Genç kesimin siyasi kulvarda, idolüdür Demirtaş!.. Salt Kürtlerde değil, Türklerde de, benimseniliyor..

Mülahazalara bakıldığında, Demirtaş Öcalan’la mukayesede, yarıştırılıyor!?.

***

Ki hal-i hazırda, konuşulan ne!.. Muhalefet Demirtaş’a, İktidar Öcalan’a meyil ediyor deniliyor?..

Şunu da unutmamak lazım!..

Ki, yerel seçimlerde bariz şekilde görüldü, Demirtaş’ın ağırlığı ile kimleri rahatsız edici olduğu..

Eşi’nin İstanbul Belediye Başkan aday adaylığı ve gelen itirazlar ile aday olamazla sonuçlanan serüveni durumun tescili!..

Kandil de, DEM’de öyle sanıyorum ki Öcalan da buna ne oluyor sözünü söylemiştir!?..

***

Yüz yüze görüşme heyetinde, bir tutuklu ile bir başka tutuklu, başka bir cezaevinde görüştürülür mü?. Bu minvalde, Yargıda hüküm var mı?.. Bilmiyorum.. Yok ise!..

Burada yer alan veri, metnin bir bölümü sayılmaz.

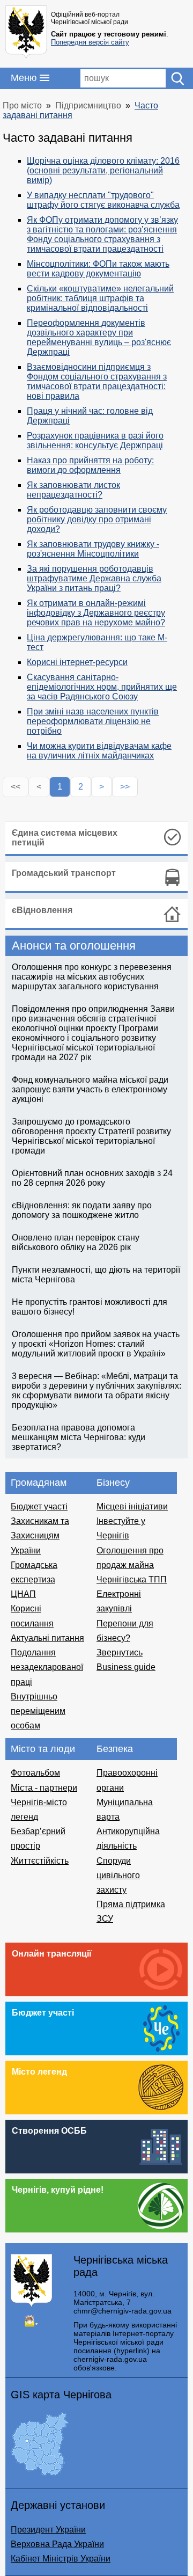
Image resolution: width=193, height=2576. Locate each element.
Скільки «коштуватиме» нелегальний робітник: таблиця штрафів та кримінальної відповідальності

Demirtaş’ın her halükarda olgunlaşan çözüm üretici sürece dair istişare ve hamlelerde yer alması gerekir!..

Çözüm sürecinde olduğu gibi!..

Leyla  Zana ve Ahmet Türk’ü de unutmadan, görülmeli!?.

 

***

Hep ifade ediyorum!.. Bir kez daha, aktarayım!.. Çıkılan yolun seyri nasıl işlem görür, görmezden daha çok!..

Ülkenin mevcut demokratikleşmesinde sağlanacak kazanımlar eğer ki, toplumda karşılık bulursa!..

Özellikle Kürtlerin ekseriyeti bu kazanımlarda paydaş edilirse, silahlı unsurların kendiliğinden tasfiyesi gelişir!..

***

Çünkü halkların birliği ve dirliğine, hak, hukuk, adalet ve eşitliğinin karşısında, silahla egemenlik kurmaya çalışan hiçbir yasal olmayan güç başarılı olmaz!..

Diyorum ki bu süreçte yeter ki, samimiyet karinesi içerisinde güven tesis edilebilsin!?..

Çözüm de, barışta, birlikte, kardeşlikte, bin yıllık tarihi diriltmekte samimiyeti ikmal eden güvenden güç alır?..

Onun için bu yolda güven veren aktörlere ihtiyaç vardır, ipe un serenlere değil!..

 ***

KREŞ Mİ, ANA OKULU MU?…

Gündemin diğer siyasi mevzusu; kreş!.. Başlıktaki soruyu, az sonra yanıtlarız!.. Ama önce, şöyle gerilere gidelim.. 2004.. 28 Mart Mahalli Seçimleri..

O tarihte, bilaistisna tüm partiler ağız birliği edercesine, vaat ettiklerinin başında kreş açma geliyordu!..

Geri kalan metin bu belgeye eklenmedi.